On s'en souviendra de Septembre 2010 !

La rentrée politique de 2009 fût assez calme pour Nicolas Sarkozy et son gouvernement, cette année sera assurément différente.

Si l'année dernière nous nous focalisions sur le projet de loi Hadopi 2, la réélection de Manuel Barroso ou le sommet du G20 à Pittsburgh, il n'y eu pas de mouvements de protestation majeurs.

Mais avec la réforme des retraites, Nicolas Sarkozy s'attaque à la mère des réformes, celle qui concerne toutes les générations, de tous les secteurs d'activité, jeunes et moins jeunes.

Une telle réforme devrait se faire avec l'assortiment d'une majorité de la population ; le Président et le ministre en charge de cette réforme devraient être en capacité de convaincre. Mais est-ce vraiment envisageable au vu du contexte aujourd'hui ?

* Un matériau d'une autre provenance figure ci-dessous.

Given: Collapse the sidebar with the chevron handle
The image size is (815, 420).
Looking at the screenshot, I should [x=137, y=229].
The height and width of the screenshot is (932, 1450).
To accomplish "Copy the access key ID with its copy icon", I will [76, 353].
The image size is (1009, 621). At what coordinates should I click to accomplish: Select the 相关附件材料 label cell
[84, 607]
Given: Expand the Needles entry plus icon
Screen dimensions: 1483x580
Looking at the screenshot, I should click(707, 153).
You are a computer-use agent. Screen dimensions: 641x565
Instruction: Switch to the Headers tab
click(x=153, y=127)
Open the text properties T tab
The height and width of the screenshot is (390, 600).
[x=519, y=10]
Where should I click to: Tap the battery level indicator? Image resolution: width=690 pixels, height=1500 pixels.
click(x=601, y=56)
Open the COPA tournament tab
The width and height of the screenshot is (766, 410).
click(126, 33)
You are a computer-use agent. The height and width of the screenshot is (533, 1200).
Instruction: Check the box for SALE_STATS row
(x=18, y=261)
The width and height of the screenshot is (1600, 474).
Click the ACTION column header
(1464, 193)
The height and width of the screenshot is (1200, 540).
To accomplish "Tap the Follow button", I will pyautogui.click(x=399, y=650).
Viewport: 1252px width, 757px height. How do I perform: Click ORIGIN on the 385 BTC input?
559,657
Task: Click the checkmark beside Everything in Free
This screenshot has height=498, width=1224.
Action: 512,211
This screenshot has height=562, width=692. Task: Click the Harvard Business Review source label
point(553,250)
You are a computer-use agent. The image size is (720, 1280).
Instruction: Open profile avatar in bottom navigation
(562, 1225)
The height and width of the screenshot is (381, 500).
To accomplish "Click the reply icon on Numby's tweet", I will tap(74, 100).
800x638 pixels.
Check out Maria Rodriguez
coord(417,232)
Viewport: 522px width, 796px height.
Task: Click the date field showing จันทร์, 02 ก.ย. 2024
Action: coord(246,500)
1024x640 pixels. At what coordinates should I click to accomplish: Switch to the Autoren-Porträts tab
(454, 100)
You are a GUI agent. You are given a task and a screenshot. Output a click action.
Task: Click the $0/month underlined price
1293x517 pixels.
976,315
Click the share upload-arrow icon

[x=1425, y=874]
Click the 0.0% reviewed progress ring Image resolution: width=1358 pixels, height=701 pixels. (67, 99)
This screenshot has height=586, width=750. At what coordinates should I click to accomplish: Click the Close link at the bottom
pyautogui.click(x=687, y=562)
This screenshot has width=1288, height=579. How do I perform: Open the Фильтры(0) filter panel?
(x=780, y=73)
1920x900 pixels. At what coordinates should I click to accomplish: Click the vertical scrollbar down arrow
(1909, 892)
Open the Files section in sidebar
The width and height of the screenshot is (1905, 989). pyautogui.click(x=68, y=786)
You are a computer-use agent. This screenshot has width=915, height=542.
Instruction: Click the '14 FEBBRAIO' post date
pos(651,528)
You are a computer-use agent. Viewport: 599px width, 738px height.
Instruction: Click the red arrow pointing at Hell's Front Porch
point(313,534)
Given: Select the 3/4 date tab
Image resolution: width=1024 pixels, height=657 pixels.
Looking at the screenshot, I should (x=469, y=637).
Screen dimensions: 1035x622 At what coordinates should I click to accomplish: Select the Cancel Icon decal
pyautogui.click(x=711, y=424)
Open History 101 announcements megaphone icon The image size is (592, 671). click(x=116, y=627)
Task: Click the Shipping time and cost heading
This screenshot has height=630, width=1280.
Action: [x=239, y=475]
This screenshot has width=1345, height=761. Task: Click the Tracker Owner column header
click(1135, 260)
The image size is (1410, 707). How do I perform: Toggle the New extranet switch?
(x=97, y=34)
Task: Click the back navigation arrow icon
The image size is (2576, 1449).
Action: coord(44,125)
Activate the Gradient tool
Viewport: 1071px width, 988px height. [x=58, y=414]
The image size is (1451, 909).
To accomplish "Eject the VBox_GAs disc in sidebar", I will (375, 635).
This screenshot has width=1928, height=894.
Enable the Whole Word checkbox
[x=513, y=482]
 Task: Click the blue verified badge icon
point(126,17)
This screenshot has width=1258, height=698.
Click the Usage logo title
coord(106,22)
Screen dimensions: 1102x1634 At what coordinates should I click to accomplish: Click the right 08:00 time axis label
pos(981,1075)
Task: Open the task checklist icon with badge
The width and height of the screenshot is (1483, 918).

Nicolas Sarkozy est 10 points moins populaire qu'en Septembre dernier et son ministre du travail n'est plus du tout crédible au vu des affaires dans lesquelles il est empêtré. Le virage sécuritaire, véritable contre feu pour faire oublier les affaires est un véritable boomerang pour le chef de l'état. Après l'ONU, Bruxelles, et même l'église, l'indignation est générale. Nicolas Sarkozy est lâché par les siens. Il divise la droite, l'unité de l'UMP n'est plus.
Ce 4 Septembre, avant même la grande mobilisation du 7, partis politiques, associations et syndicats appellent à des rassemblements citoyens pour dire NON à la Xénophobie gouvernementale.

Le recours à l'article 49.3 de la constitution n'est plus possible pour faire adopter une loi sans vote, il l'est encore pour le vote du budget, pas pour la réforme des retraites.

Il ne reste plus qu'à être fortement mobilisé.

Éric Aubin, responsable 
du dossier retraite 
à la CGT. " 
Nous avons multiplié les initiatives : 
des journées d’études et des débats 
ont permis de rassembler des militants, nous avons diffusé un quatre page confédéral aux péages, sur les plages, 
sur les festivals ou les marchés. 
Certaines unions départementales 
ont même affrété des avions pour tracter des banderoles « Le 7 septembre, 
tous ensemble »

La communication est importante.

Nous n'en sommes plus à des jeux de postures. Si FO ne signe pas l'appel de l'intersyndicale, c'est pour mieux dire que le report, le retrait de la réforme est possible. Que cela soit une position commune serait le meilleur moyen pour le gouvernement d'adopter la posture d'une réforme inévitable pour les générations à venir... C'est une bonne stratégie.

Les huit syndicats ont prévenu que dès le 8 Septembre serait décidé de la suite du mouvement. Il va falloir à Mr Woerth et Mr Sarkozy réellement négocier avec les syndicats car ils sont bien décidés à marquer d'une pierre blanche ce mois de Septembre 2010.